Know this: if the Senate blunders in approving a budget, tax reform is dead because GOPers can’t overcome a filibuster.
Now, the time shortfall.
For a variety of reasons, Ryan is reluctant to push tax reform into 2018 — an election year.
Tax reform is his touchstone issue. So for the speaker, it’s optimum to wrap this up in 2017. However, the House and Senate must take a little time to merge their respective budgets into one. That easily slides matter into November.
Brady says he won’t schedule a “markup” session (in which lawmakers actually write the bill) until there’s resolution on the budget issue. If Brady sets up a markup, it likely means he has the votes to advance the tax bill out of committee.
With these barriers, it’s easy to see how days drip off the calendar in November, through Thanksgiving and get you to, voila, Christmas.
Then there’s the deficit.
Republicans are confident that cutting taxes won’t bust the deficit. Those special budget rules, which enable GOPers to sidestep Senate filibusters, prohibit Congress from adding to the deficit over a 10-year period.
But rarely has Congress approved a bill under such rules that didn’t increase the deficit at the end of the 10-year window. Congress often puts “tough” spending decisions in the “out” years of such packages. The savings are never realized.
The national debt now stands at $20.38 trillion. Some economists and many lawmakers of both parties are skeptical that lower taxes can make up the difference in federal revenue via energized economic growth.
For years, Republicans extolled the virtues of “cutting spending” and eliminating deficits. There was barely a peep about deficits from House GOPers as they approved their budget two weeks ago.
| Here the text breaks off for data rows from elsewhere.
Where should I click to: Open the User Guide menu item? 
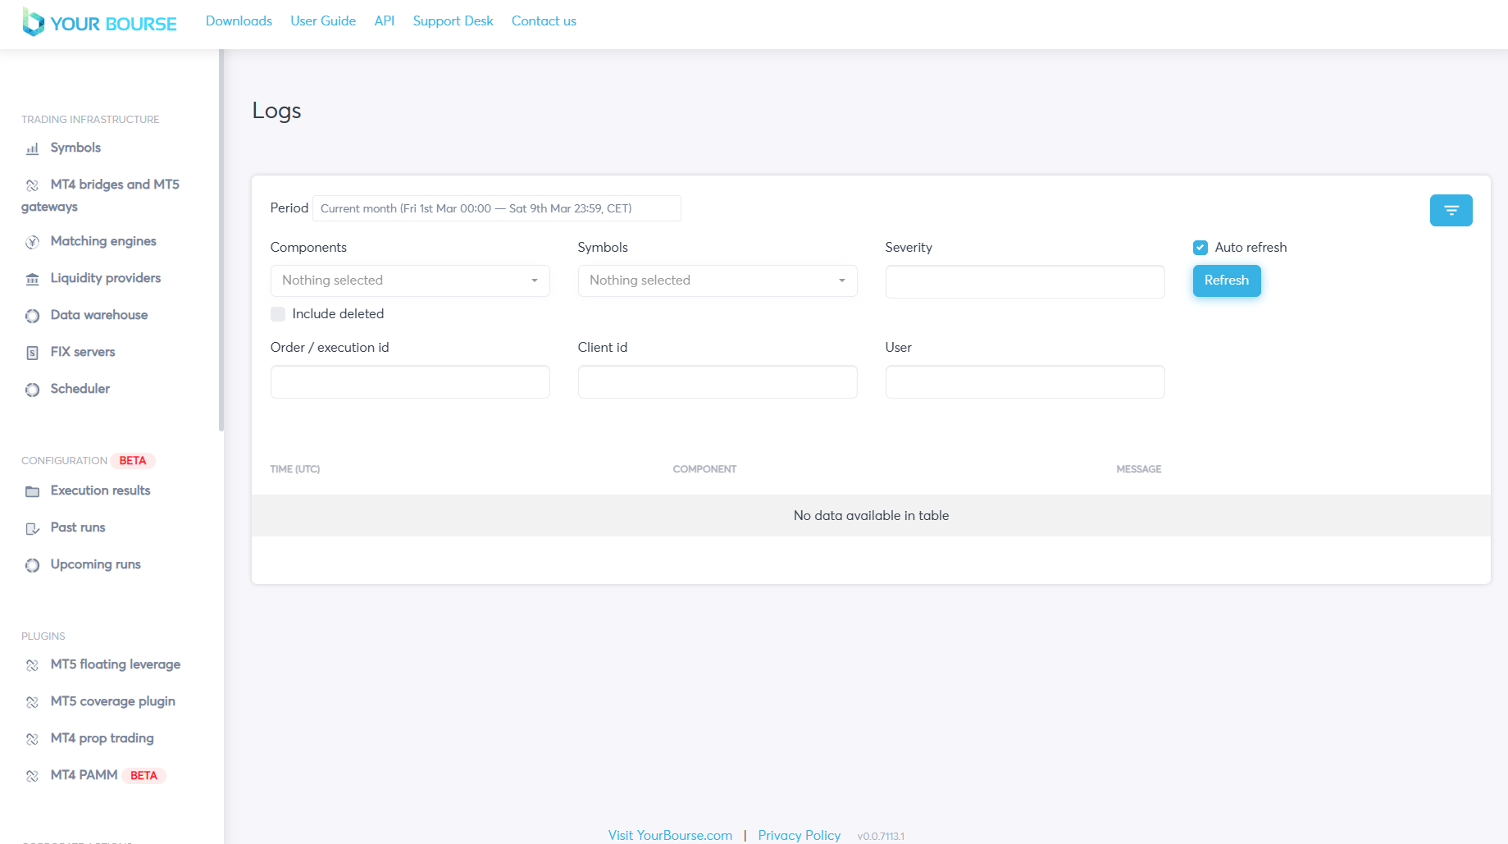[x=323, y=21]
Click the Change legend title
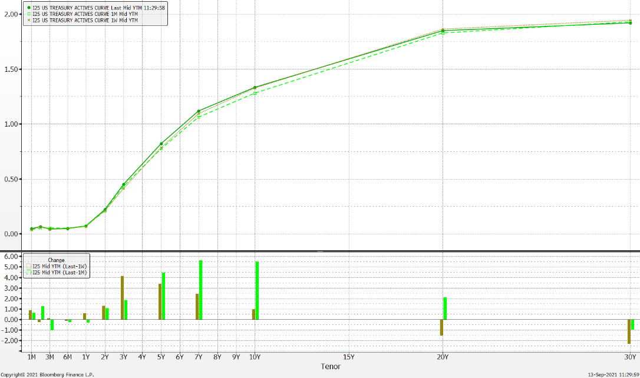This screenshot has height=378, width=640. [x=56, y=260]
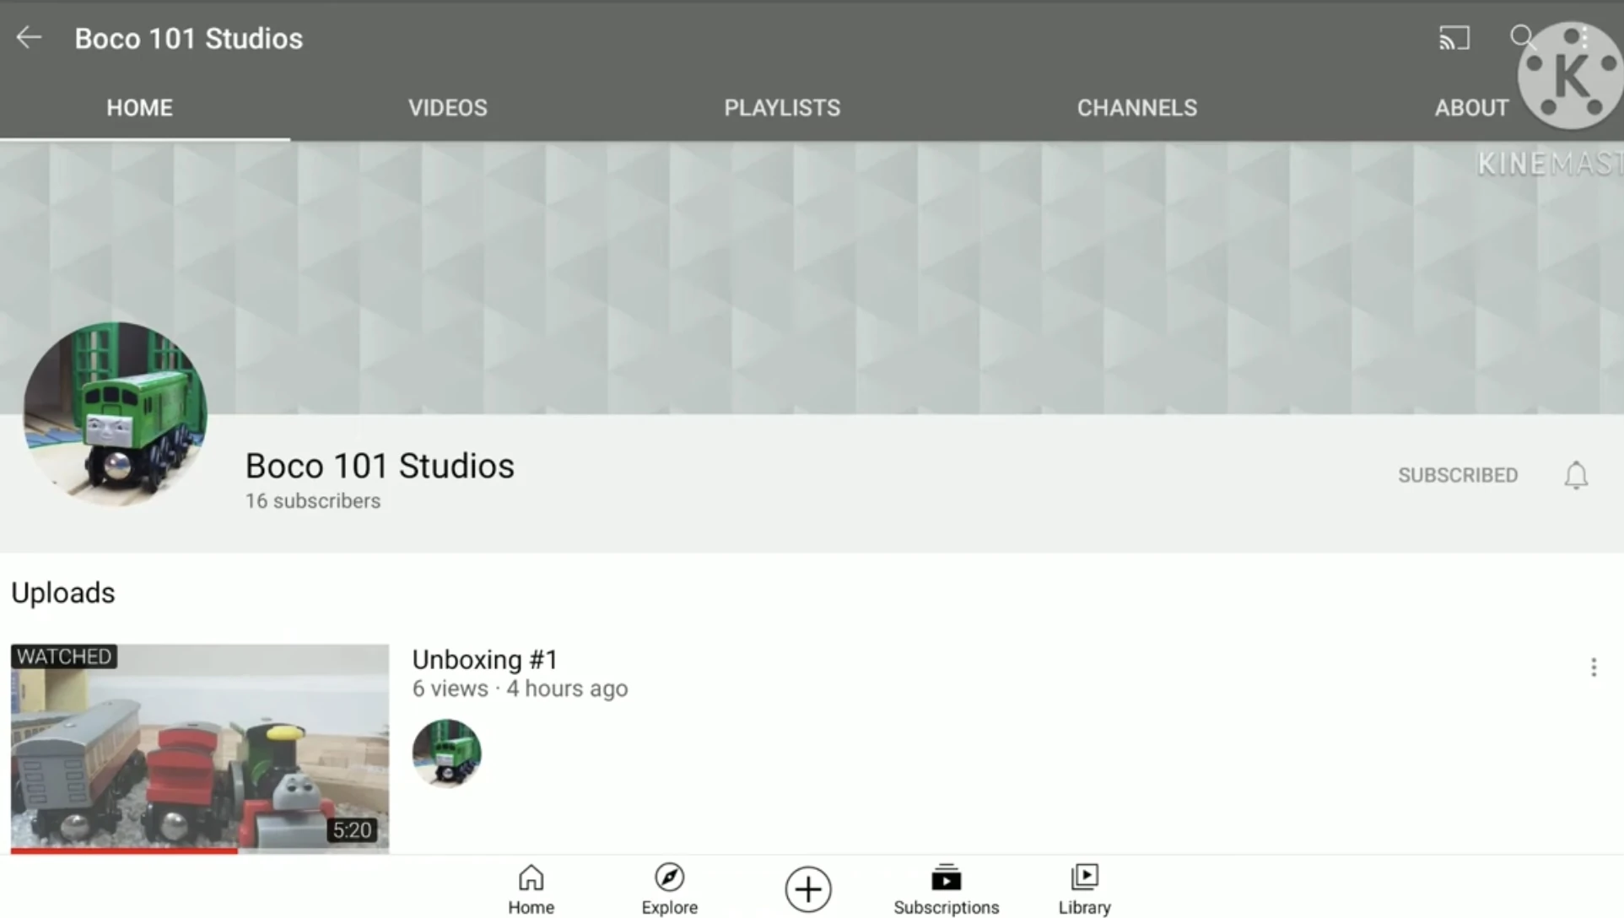Viewport: 1624px width, 918px height.
Task: Switch to the VIDEOS tab
Action: tap(447, 108)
Some Republicans are starting to get antsy about how Congress is okaying nearly $52 billion in emergency disaster spending for the hurricanes and wildfires.
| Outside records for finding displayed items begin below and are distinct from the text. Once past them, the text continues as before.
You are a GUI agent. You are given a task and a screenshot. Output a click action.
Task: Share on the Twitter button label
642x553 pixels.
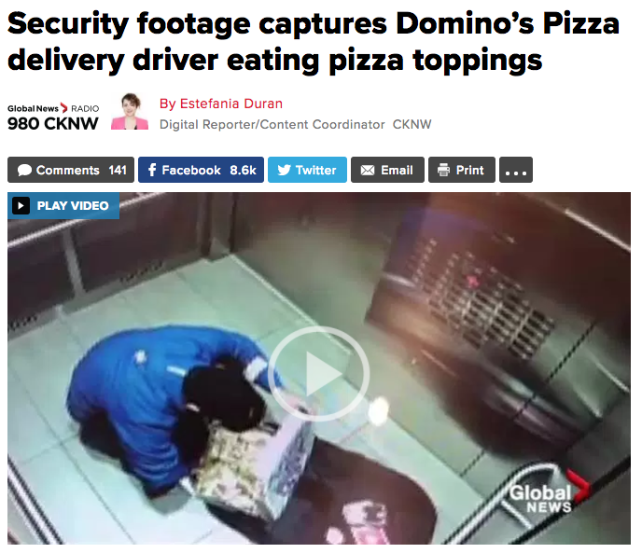[315, 171]
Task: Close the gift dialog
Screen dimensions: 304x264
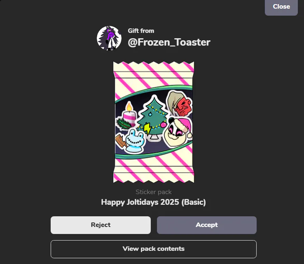Action: pos(281,7)
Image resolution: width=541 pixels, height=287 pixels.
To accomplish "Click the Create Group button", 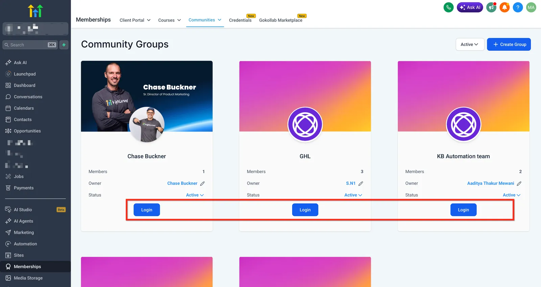I will (x=509, y=44).
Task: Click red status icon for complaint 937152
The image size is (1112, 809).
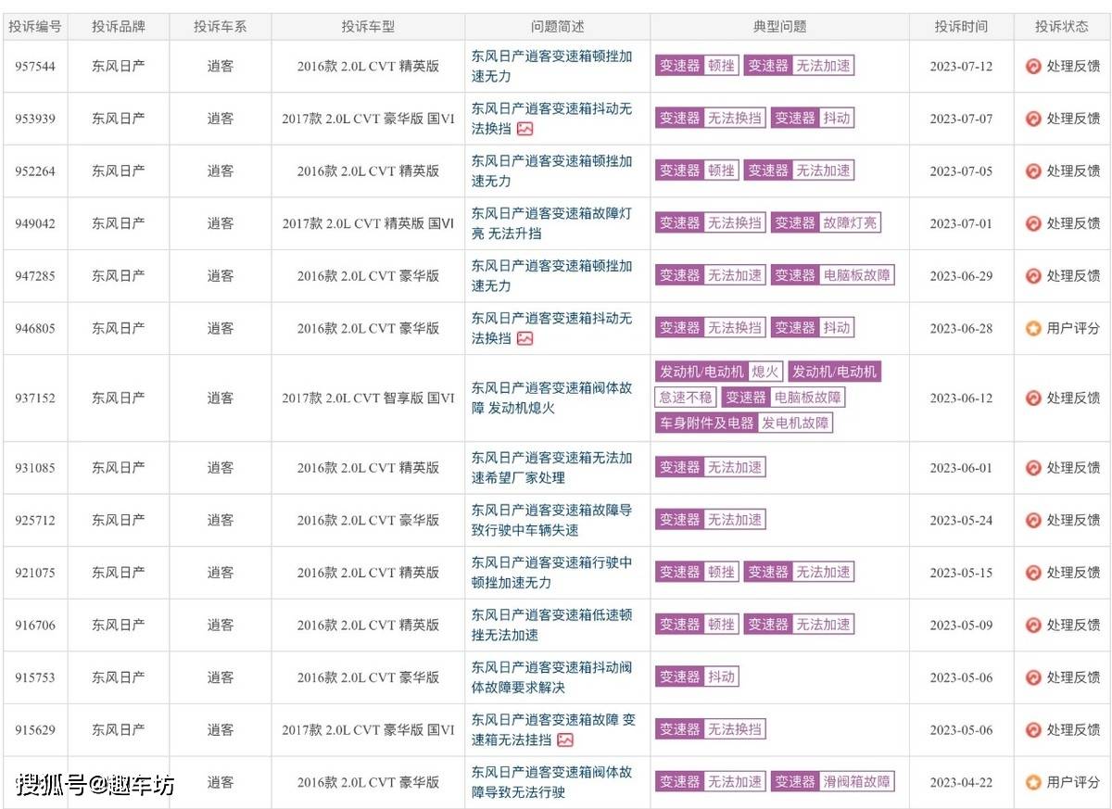Action: (1033, 398)
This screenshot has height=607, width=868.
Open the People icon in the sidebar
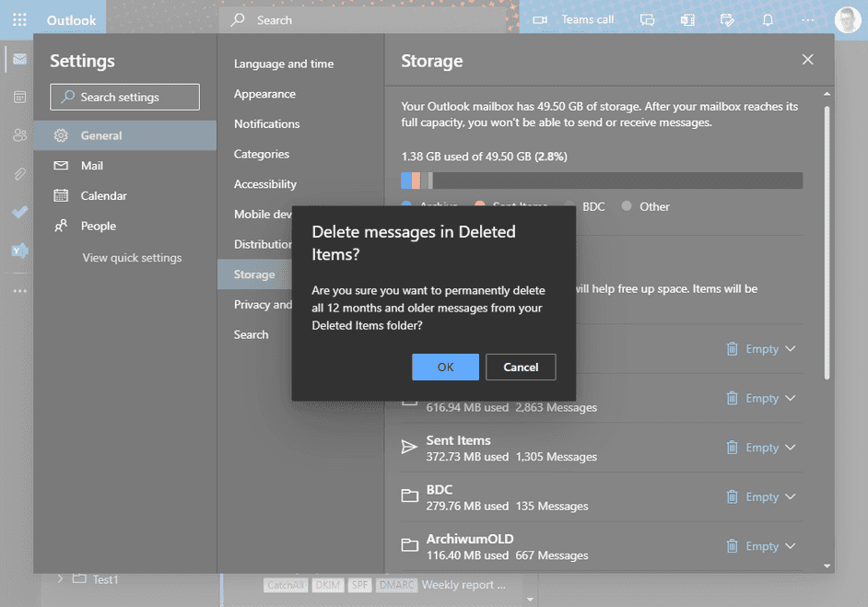click(19, 135)
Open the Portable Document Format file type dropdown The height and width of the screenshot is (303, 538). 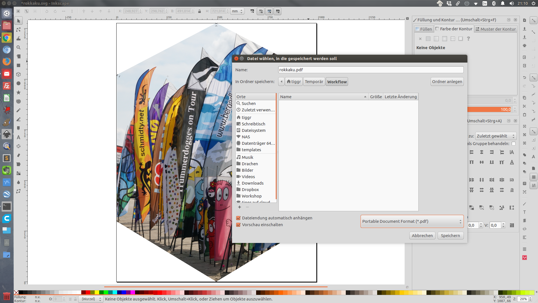pos(412,221)
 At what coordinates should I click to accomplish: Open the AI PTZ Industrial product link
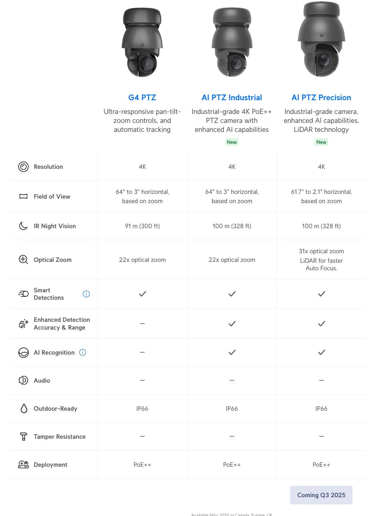tap(232, 98)
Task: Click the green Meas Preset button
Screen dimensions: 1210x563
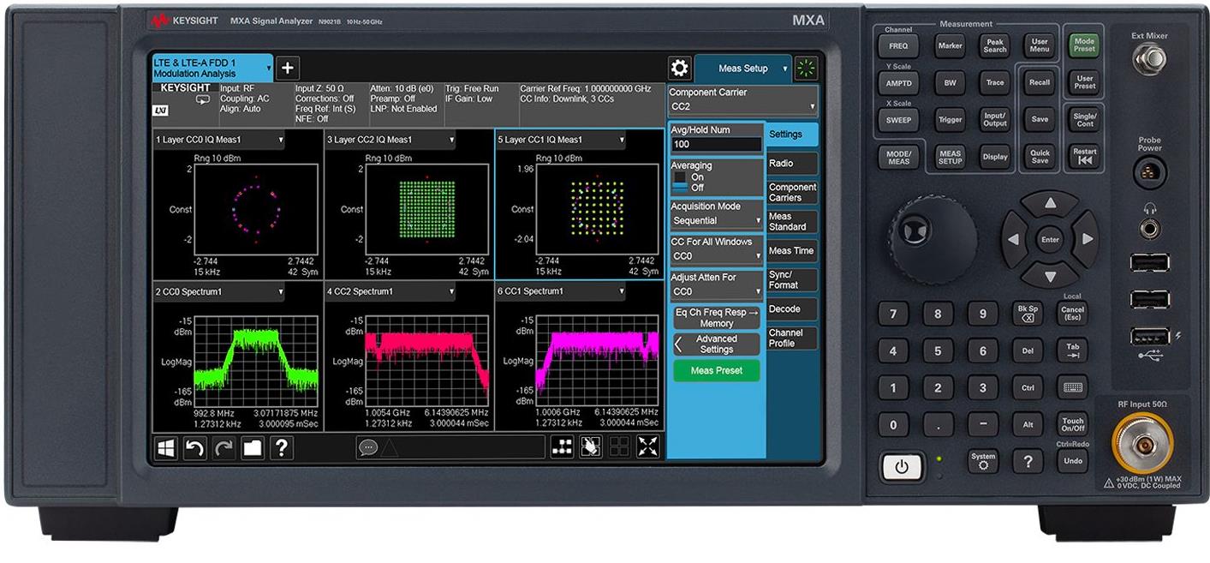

None of that spending was anticipated as recently as late August. None of the spending is offset.
Congress is asked to approve 12 annual spending bills each year to fund the government. The two disaster bills account for essentially a “13th” spending bill and a “14th” spending bill. Two or three additional disaster bills are likely in the coming months.
The first two emergency bills combined cost about the same as what Congress allotted for Commerce, Justice and Science programs (one of the spending bills) in fiscal 2016. This is almost $13 billion more than was allocated in fiscal 16 for the entire Department of Homeland Security and nearly $12 billion more than was appropriated for the State Department.
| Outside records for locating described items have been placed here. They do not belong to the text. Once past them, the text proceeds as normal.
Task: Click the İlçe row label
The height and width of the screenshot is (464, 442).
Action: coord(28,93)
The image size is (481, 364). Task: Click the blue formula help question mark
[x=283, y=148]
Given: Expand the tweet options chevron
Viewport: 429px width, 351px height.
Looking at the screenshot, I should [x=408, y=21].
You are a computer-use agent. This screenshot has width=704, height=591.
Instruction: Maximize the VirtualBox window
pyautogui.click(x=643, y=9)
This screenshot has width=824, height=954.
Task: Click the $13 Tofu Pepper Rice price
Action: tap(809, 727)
Of the 12 annual spending bills, the two emergency bills together are only smaller than the annual defense bill, the Labor/HHS bill, the Transportation/Housing bill and the Military Construction/VA bill.
Lawmakers don’t regret spending for natural disasters. But the deficit-reduction conversation has gone silent.
“We’ve come to the realization that we simply cannot cut,” conceded one conservative House Republican.
How’s that for honesty?
The question is whether those budgetary concerns are realized in opposition to the tax reform bill.
So not a lot is known right now on tax reform.
Earlier this year, Ryan argued strenuously for the inclusion of a “Border Adjustment Tax” or BAT, in the tax-reform package. Such a tax piles levies onto goods imported into the U.S. Ryan insisted on the BAT as a way to offset tax cuts and curb deficit spending. But President Trump never supported the plan.
A few weeks ago, Ryan and others held a splashy event at the Capitol to roll out general provisions of the tax reform plan but took no questions from reporters. As Ryan walked out, I hollered “What about the BAT?”
“I think you know the answer to that,” Ryan replied, prompting laughter.
No Border Adjustment Tax. And considering how vague everything else is, the lack of a BAT may be the only thing that’s settled in tax reform. But everything else is said to be “Coming Soon!”